Download or read book The Socialist Temptation written by Iain Murray and published by Simon and Schuster. This book was released on 2020-07-28 with total page 167 pages. Available in PDF, EPUB and Kindle. Book excerpt: IT'S BACK! Just thirty years ago, socialism seemed utterly discredited. An economic, moral, and political failure, socialism had rightly been thrown on the ash heap of history after the fall of the Berlin Wall. Unfortunately, bad ideas never truly go away—and socialism has come back with a vengeance. A generation of young people who don’t remember the misery that socialism inflicted on Russia and Eastern Europe is embracing it all over again. Oblivious to the unexampled prosperity capitalism has showered upon them, they are demanding utopia. In his provocative new book, The Socialist Temptation, Iain Murray of the Competitive Enterprise Institute explains: Why the socialist temptation is suddenly so powerful among young people That even when socialism doesn’t usher in a bloody tyranny (as, for example, in the Soviet Union, China, and Venezuela), it still makes everyone poor and miserable Why under the relatively benign democractic socialism of Murray's youth in pre-Thatcher Britain, he had to do his homework by candlelight That the Scandinavian economies are not really socialist at all The inconsistencies in socialist thought that prevent it from ever working in practice How we can show young people the sorry truth about socialism and turn the tide of history against this destructive pipe dream Sprightly, convincing, and original, The Socialist Temptation is a powerful warning that the resurgence of socialism could rob us of our freedom and prosperity.

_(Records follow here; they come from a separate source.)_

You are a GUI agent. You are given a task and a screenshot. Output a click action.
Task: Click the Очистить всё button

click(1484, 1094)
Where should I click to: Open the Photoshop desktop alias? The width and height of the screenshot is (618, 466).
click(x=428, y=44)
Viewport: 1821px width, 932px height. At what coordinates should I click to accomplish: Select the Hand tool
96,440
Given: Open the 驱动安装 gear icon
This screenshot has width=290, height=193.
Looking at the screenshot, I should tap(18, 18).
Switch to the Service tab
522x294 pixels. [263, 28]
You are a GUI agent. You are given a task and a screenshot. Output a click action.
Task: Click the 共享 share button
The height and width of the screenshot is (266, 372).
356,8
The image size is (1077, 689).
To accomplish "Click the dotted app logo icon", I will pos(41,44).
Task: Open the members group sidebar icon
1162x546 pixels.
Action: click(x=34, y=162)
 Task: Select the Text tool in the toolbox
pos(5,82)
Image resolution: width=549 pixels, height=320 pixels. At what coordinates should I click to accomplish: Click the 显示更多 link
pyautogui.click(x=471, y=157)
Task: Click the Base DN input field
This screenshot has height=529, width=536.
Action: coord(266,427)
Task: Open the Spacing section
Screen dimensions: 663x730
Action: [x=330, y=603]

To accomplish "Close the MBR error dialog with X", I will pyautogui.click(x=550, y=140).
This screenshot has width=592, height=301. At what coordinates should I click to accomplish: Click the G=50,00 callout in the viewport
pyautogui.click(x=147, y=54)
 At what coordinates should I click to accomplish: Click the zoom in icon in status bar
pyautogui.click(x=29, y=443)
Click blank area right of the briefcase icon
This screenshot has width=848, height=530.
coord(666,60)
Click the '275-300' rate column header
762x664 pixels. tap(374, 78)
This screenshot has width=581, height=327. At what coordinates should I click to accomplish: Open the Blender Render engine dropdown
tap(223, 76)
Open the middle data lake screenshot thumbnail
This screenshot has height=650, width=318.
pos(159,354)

Book Talking to Rudolf Hess

Download or read book Talking to Rudolf Hess written by Desmond Zwar and published by The History Press. This book was released on 2010-12-26 with total page 199 pages. Available in PDF, EPUB and Kindle. Book excerpt: Rudolf Hess was Adolf Hitler’s Deputy Führer until, in 1941, he flew to Scotland, ostensibly to negotiate peace between Germany and Britain. Captured by the British, he was held for the rest of the war, before being convicted of war crimes at the Nuremberg Trials in 1946.Desmond Zwar collaborated with Col. Burton C. Andrus, who was Commandant of Nuremberg Prison during the Trials, for his book The Infamous of Nuremberg, and with Col. Eugene K. Bird, US Governor of Spandau Prison (where Hess was held for over forty years), for The Loneliest Man in the World. For reasons of practicality, neither of these books told the full story, which is now revealed for the first time in Talking to Rudolf Hess.As well as his interviews with Hess and others, Zwar tells the incredible story of how this book came to be written, including how Hess hid proofs in his underpants, how Bird was sacked and how the CIA tried to recover the transcripts.